> EXTRAIT FOURNI
Il en va un peu de même avec la traduction, délectable
occupation qui se voit non seulement rémunérée,
mais parfois, ô miracle, récompensée.
Un traducteur rend-il de si éminents services à
l'humanité, procure-t-il à ses lecteurs autant
de plaisir qu'il en a éprouvé ? J'en doute.
Certes je lis comme tout le monde
des traductions, sans quoi je ne saurais rien de bon nombre
de littératures. Cela m'arrive même dans les
langues que je connais un peu et je me souviens avec reconnaissance
de la collection "Domaine anglais" dirigée
par Pierre Leyris au Mercure de France qui, sous la même
couverture vert tilleul, m'a fait connaître Kenneth
White, Arthur Symons, Dorothy Richardson et bien d'autres.
Donc, il est assez utile de traduire, et je pense qu'on
peut le faire la tête haute, même si le traducteur
a plutôt mauvaise réputation.
Cependant, si l'on considère
que bon nombre de traducteurs de grandes langues européennes
ont passé ou passent encore une partie non négligeable
de leur existence à enseigner l'idiome qu'ils traduisent,
et que selon toute vraisemblance il continuera à
en être ainsi dans l'avenir, on bute sur un petit
mystère, Si leur enseignement est efficace, ils scient
la branche sur laquelle ils sont assis. Or, malgré
les générations de polyglottes formés
depuis des générations dans nos établissements
d'enseignement, on continue à traduire de l'anglais,
de l'allemand, de l'espagnol, même dans la Suisse
quadrilingue. La branche tient bon. Il y aurait peut-être
quelque conséquences à tirer de cette constatation,
mais je ne veux pas le faire, car ce serait déplorer
un échec dont on se félicite secrètement.

> DÉFI A
D'après l'extrait sur la traduction, qui dirigeait la collection « Domaine anglais » au Mercure de France ?
> DÉFI B
Poursuivez le texte sur la traduction à partir de sa dernière phrase.

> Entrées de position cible
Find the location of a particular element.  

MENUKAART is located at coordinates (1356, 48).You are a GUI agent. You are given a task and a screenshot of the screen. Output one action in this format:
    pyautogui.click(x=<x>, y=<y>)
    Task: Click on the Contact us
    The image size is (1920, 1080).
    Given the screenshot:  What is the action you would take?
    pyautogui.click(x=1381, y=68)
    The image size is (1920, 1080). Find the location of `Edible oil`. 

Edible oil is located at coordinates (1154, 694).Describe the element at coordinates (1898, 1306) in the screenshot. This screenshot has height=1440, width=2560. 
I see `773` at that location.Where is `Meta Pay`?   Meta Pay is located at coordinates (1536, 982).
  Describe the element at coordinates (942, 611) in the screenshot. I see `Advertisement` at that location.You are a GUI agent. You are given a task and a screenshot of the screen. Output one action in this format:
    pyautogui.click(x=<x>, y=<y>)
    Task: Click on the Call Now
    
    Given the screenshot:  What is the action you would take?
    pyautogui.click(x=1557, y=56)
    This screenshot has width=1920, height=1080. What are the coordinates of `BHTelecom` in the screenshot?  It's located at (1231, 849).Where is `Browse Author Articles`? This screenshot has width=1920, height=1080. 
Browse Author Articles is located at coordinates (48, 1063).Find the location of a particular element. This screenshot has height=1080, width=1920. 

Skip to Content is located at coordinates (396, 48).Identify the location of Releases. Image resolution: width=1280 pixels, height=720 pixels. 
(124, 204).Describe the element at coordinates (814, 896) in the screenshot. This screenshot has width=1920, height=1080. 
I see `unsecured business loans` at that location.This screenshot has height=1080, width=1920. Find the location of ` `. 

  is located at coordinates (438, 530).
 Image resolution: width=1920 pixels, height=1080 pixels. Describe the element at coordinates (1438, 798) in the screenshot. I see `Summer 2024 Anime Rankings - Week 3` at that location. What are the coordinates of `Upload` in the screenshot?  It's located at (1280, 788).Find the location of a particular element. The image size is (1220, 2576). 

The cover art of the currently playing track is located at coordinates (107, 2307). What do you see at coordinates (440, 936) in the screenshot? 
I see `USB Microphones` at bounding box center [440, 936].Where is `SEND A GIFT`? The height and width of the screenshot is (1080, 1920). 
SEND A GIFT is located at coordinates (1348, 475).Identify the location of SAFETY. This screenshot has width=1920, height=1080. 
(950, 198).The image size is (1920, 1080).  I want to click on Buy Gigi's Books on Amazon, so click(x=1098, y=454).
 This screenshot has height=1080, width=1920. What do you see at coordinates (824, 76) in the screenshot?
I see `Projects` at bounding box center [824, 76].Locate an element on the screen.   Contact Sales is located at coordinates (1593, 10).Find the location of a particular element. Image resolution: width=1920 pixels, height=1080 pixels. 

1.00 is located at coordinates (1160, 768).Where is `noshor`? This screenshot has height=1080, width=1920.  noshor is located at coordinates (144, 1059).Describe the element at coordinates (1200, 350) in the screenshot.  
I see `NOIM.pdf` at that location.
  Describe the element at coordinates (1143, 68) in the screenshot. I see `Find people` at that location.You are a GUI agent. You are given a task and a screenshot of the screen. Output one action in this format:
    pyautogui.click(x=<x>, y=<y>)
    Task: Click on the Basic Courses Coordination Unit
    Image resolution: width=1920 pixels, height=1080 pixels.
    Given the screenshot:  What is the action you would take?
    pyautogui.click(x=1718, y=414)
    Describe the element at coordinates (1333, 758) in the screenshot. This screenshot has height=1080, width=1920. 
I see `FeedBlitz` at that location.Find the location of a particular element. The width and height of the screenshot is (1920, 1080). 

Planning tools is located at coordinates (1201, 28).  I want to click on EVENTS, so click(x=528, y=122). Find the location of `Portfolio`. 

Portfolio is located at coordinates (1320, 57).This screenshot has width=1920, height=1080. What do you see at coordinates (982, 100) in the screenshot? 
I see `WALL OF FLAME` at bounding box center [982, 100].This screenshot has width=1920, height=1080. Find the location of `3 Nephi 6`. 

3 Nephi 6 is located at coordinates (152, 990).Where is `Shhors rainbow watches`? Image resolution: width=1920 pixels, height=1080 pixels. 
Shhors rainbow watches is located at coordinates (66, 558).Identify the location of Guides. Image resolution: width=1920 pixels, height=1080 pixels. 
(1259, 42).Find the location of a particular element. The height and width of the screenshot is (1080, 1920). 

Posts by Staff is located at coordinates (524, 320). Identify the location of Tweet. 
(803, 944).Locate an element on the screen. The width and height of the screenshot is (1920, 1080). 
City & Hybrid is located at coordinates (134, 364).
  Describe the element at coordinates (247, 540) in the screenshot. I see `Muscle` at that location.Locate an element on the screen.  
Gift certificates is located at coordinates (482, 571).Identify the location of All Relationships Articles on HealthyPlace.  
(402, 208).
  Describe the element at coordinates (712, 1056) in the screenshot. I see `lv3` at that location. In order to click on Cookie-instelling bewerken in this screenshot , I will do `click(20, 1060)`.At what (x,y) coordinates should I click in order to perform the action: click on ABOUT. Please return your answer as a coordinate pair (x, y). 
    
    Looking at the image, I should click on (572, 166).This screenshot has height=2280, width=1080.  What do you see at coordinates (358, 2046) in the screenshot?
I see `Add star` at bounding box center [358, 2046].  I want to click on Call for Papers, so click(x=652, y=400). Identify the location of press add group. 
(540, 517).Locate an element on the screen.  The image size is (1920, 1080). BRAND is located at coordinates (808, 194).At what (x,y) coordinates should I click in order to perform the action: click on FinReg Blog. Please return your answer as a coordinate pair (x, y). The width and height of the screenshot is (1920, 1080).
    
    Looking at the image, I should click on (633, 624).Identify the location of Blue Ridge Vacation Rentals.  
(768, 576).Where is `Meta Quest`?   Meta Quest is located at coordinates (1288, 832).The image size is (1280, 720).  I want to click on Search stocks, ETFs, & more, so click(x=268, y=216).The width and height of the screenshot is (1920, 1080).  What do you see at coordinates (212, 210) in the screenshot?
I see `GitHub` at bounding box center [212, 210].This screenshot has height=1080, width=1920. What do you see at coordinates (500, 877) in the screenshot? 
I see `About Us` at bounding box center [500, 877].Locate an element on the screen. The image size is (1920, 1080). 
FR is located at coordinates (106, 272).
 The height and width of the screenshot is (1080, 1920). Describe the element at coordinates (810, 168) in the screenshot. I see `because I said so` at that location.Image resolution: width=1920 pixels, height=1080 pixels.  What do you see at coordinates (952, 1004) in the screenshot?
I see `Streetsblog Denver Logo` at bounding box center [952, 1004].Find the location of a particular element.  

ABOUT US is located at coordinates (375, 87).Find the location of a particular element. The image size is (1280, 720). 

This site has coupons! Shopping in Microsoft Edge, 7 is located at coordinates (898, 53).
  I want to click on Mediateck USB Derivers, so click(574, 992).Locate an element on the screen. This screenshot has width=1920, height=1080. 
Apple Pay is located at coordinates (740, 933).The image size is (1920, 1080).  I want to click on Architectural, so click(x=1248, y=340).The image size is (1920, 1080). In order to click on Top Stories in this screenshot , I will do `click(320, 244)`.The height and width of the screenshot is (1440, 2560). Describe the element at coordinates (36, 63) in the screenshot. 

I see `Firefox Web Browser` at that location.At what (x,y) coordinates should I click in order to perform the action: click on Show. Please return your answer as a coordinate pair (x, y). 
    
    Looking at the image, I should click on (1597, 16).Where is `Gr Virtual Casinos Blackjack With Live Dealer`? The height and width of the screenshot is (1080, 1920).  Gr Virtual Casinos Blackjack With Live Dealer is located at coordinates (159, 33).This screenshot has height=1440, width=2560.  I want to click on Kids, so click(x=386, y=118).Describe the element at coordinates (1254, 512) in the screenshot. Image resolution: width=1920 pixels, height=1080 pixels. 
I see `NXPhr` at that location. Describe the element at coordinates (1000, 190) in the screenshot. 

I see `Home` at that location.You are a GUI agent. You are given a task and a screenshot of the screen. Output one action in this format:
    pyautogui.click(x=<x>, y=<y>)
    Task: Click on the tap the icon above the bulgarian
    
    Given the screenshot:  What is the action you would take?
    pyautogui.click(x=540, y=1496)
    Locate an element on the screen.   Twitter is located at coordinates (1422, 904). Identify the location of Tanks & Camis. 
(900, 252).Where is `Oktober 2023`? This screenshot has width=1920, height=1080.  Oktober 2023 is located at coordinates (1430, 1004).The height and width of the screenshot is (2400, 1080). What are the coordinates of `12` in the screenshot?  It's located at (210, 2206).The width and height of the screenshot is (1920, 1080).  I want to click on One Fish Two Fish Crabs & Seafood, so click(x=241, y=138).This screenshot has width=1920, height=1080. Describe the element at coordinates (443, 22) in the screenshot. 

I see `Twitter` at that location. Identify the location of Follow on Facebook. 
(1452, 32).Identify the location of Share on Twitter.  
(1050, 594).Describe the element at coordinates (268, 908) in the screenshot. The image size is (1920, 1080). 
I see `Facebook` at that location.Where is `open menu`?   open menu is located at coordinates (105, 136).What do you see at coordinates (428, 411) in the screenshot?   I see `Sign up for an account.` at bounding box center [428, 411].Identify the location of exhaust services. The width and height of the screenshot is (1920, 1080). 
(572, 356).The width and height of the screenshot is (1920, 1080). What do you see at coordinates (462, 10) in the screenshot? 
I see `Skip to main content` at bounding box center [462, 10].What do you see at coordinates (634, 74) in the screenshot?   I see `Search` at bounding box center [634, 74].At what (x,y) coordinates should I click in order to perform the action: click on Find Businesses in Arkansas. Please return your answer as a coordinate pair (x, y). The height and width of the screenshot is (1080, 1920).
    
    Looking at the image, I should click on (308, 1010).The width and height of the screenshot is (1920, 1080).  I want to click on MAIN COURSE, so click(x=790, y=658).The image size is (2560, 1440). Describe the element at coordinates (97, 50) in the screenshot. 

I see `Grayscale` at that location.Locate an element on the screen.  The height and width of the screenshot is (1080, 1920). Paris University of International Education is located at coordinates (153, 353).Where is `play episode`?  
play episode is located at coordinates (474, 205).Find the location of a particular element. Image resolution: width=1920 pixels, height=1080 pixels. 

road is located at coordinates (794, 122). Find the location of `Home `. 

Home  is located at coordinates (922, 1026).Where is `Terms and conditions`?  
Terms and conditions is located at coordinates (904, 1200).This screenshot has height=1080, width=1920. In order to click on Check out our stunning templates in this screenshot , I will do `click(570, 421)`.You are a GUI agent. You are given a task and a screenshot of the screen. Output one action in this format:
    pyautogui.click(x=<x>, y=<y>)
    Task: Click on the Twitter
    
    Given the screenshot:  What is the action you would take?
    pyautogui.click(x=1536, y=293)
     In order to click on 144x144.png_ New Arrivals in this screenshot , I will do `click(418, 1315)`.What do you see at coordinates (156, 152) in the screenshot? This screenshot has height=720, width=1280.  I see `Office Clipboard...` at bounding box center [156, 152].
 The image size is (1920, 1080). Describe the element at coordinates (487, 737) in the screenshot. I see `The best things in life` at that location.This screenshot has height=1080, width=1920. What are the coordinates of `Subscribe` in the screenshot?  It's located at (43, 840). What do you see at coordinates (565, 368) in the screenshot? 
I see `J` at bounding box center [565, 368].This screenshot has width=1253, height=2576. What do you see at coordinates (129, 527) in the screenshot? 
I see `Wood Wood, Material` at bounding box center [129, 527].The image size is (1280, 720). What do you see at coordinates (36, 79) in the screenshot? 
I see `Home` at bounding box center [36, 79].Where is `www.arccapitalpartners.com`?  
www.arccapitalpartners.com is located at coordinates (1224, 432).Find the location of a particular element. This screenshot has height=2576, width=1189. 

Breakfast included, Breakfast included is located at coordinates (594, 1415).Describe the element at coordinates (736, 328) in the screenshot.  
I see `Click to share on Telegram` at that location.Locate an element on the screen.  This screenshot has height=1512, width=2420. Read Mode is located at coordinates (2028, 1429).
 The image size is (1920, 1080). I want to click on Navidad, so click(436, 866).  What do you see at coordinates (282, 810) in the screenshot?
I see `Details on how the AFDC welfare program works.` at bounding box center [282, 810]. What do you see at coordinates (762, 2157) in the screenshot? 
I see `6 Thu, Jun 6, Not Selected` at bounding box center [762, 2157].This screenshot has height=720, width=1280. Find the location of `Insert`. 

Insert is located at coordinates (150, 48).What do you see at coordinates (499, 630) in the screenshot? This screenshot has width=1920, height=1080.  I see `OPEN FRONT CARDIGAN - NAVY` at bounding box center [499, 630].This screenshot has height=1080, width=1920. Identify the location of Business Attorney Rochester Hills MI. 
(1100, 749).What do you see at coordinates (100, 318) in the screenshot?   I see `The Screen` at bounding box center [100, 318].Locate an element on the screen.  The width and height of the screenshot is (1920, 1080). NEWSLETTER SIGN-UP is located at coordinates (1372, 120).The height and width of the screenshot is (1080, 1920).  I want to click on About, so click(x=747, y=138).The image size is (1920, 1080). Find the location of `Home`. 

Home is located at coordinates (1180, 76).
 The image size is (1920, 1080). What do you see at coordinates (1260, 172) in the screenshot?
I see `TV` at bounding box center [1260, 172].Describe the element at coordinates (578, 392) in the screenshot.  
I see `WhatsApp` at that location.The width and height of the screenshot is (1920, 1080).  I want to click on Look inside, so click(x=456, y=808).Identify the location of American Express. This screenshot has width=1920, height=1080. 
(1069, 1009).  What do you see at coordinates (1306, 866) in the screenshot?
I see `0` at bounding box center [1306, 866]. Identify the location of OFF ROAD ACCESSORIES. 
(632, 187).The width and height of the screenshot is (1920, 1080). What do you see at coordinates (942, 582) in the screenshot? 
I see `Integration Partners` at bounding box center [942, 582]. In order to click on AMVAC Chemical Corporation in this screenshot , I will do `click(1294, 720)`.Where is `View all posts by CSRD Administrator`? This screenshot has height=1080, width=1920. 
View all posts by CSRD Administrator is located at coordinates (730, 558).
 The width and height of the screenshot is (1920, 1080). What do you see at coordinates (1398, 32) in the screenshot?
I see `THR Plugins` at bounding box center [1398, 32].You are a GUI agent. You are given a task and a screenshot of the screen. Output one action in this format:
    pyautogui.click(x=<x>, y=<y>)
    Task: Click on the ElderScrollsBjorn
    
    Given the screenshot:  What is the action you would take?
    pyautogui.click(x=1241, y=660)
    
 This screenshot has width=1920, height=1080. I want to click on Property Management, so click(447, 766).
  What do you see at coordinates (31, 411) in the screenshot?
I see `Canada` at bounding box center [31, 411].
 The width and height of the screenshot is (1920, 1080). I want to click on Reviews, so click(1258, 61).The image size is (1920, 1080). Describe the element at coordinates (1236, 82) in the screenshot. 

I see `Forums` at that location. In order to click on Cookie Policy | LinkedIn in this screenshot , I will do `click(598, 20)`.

> CORRIGÉ A
Pierre Leyris.

> CORRIGÉ B
Le plaisir à traduire, c'est
d'abord un plaisir de lecture. Tout livre qu'on lit est
un supplément d'existence que l'on s'approprie, mais
la traduction est une lecture à la puissance x. Car
la langue étrangère, pour le lecteur qui la
possède à peu près, est une vitre transparente,
elle peut présenter des bulles ou des défauts,
il ne s'y arrête pas. Tout juste s'il se félicite
parfois de ne pas avoir à préciser tel ou
tel passage qu'il perçoit pour ainsi dire sous forme
vaporeuse. Cette vitre ne révèle son caractère
d'obstacle que quand il s'agit de traduire. Pour commencer
tout l'abandonne, la langue source dévoile ses chausse-trapes,
la langue natale semble soudain se dérober, ne lui
présente plus que des trous béants. C'est
pour le traducteur la traversée du désert,
l'expérience de la déréliction.
Pourtant j'ai parlé de plaisir.
Il s'affirme au cours des versions successives, des tâtonnements,
lorsqu'il n'est plus besoin de regarder l'original, que
le texte commence à lever comme une pâte, à
prendre forme et consistance. Au plaisir du lecteur succède
alors le plaisir de l'interprète, celui du pianiste
qui, connaissant ses notes par coeur, commence à
modeler son toucher, sa couleur, son phrasé sur ce
qu'il pressent de l'esprit de la musique. C'est une lente
mise à l'épreuve du langage, des ressources
propres, point si propres que cela, car rien n'aide davantage
à traduire que de lire en même temps dans sa
langue et de puiser aux bonnes sources.
C'est la tâche de l'auteur,
et éminemment du poète, de chercher "l'or
du temps". Le traducteur, n'a plus qu'à éviter
que, par une alchimie inverse, cet or natif n'entre en un
alliage douteux avec le vulgaire métal de sa langue
propre. Hélas, que de fois l'auteur pourrait-il s'écrier:
"Comment en un plomb vil l'or pur s'est-il changé?"
Reconnaissons que tout ce qui s'écrit n'est pas d'or
pur. Nous autres lecteurs n'en pourrions plus d'admiration.
Mais il n'empêche que la transmutation doit s'opérer
au niveau convenable, qu'un argent de bon aloi ne doit pas
se changer en maillechort. Et j'arrive à une autre
composante du bonheur de traduire. Peu d'activités
offrent tant de variété. Un truchement satisfait
de son état accueille avec transport cette diversité.
Caméléon qu'il est, non seulement il ne souffre
pas de sa versatilité, mais trouve plaisir à
changer de couleur. Il lui arrive même d'en être
un peu surpris. Et quoi de plus agréable que d'arriver
encore, de ci de là, à se surprendre soi-même
quand on s'est fréquenté pendant des décennies
?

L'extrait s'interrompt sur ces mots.